Fonte: Lenka Horavova / Shutterstock
A crítica ousada dos paradigmas da disciplina Relações Internacionais não foi feita sem a abertura também para o espaço de críticas internas, que fizeram com que as escolas contemporâneas de RI fossem formadas por vertentes que concordam em partes, mas que têm o objetivo comum de aperfeiçoar a disciplina e reformular as relações de poder e suas práticas, incluindo elementos metodológicos, como análise do discurso e da cultura, mas também dando visibilidade a países pobres e atores antigamente não observados (ou vigiados) como grupos de interesse não estatais.
Essas escolas de pensamento abriram os horizontes da disciplina e de agentes da política externa para novos campos de atuação. Como você pode perceber, não há um método ou conceito sagrado. Atualmente, os temas e as questões internacionais ainda provocam a elaboração de novos estudos e conceitos para uma análise adequada de um mundo dinâmico e cheio de diversidades. Sempre há espaço para um novo autor, com uma contribuição inovadora.
Fonte: ktsdesign / Shutterstock
Dizem que a percepção teórica é como a roupa íntima, você deve usar sempre, mas não precisa expor. E é assim que funciona a afiliação teórica: nem sempre o autor do livro ou do artigo dirá claramente de qual escola de Relações Internacionais ele faz parte. Entretanto, a partir dos conhecimentos obtidos nos estudos dessas correntes de pensamento, você está apto a identificá-las.
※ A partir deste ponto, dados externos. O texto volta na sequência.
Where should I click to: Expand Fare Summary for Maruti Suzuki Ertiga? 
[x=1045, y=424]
Seus conceitos, suas preocupações e críticas permitem ao leitor situar este ou aquele autor em determinada corrente de pensamento.
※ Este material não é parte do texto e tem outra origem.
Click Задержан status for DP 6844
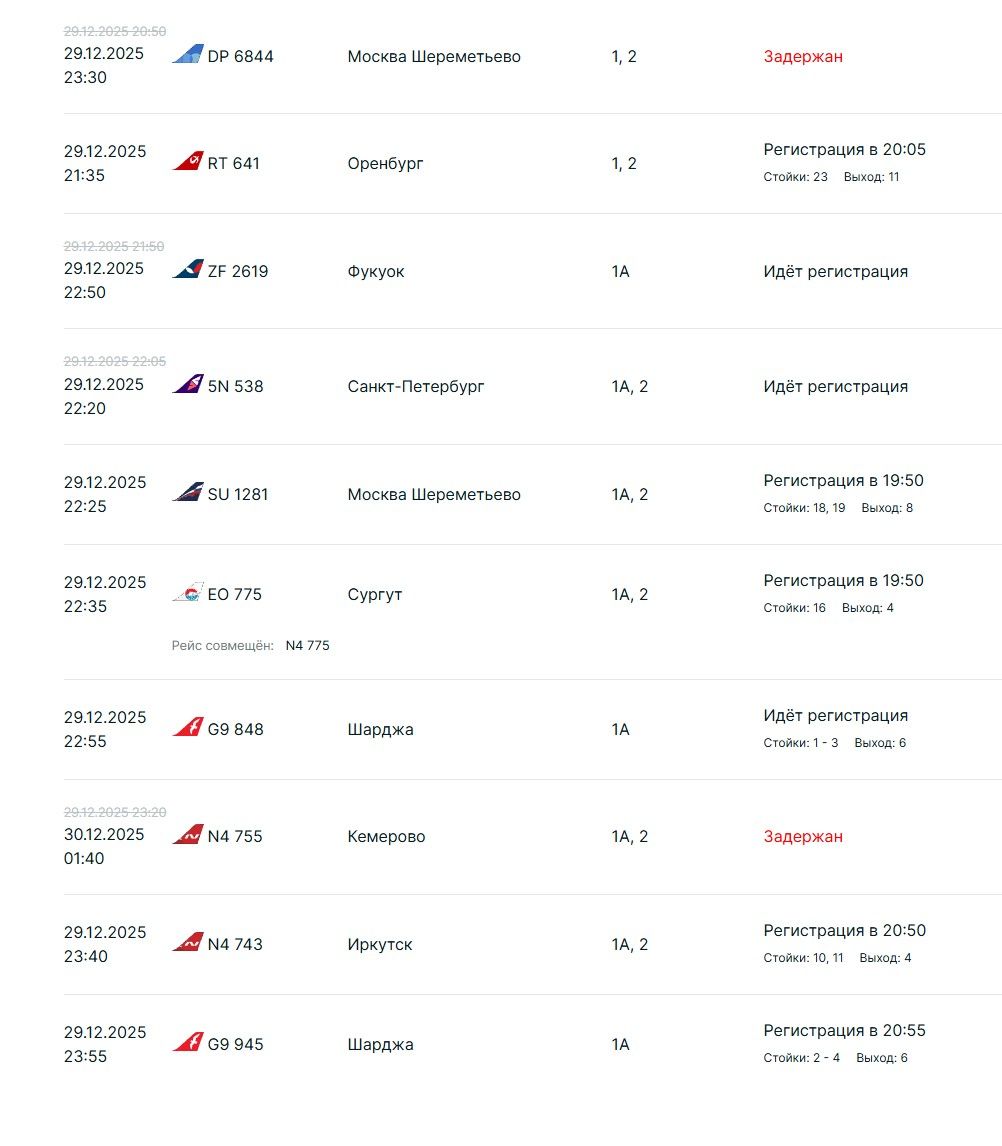 coord(803,56)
Por outro lado, consideramos que o que aprendemos até aqui também foi o suficiente para desenvolvermos nossa “caixa de ferramentas” de conceitos e percepções para análise do cenário político internacional. Ao escrever os seus próprios artigos e comentários futuramente, você terá inevitavelmente como referência os autores estudados neste tema, seja para mobilizar seus conceitos e suas metodologias, seja para interpretá-los criticamente. Percebeu a importância do estudo da teoria? Sem ela, o trabalho do internacionalista seria meramente descritivo. Algo como um boletim de notícias.
Com o domínio do conhecimento sobre as escolas teóricas, você está capacitado a explicar e prever cenários, como também refletir e aprimorar o seu próprio exercício profissional.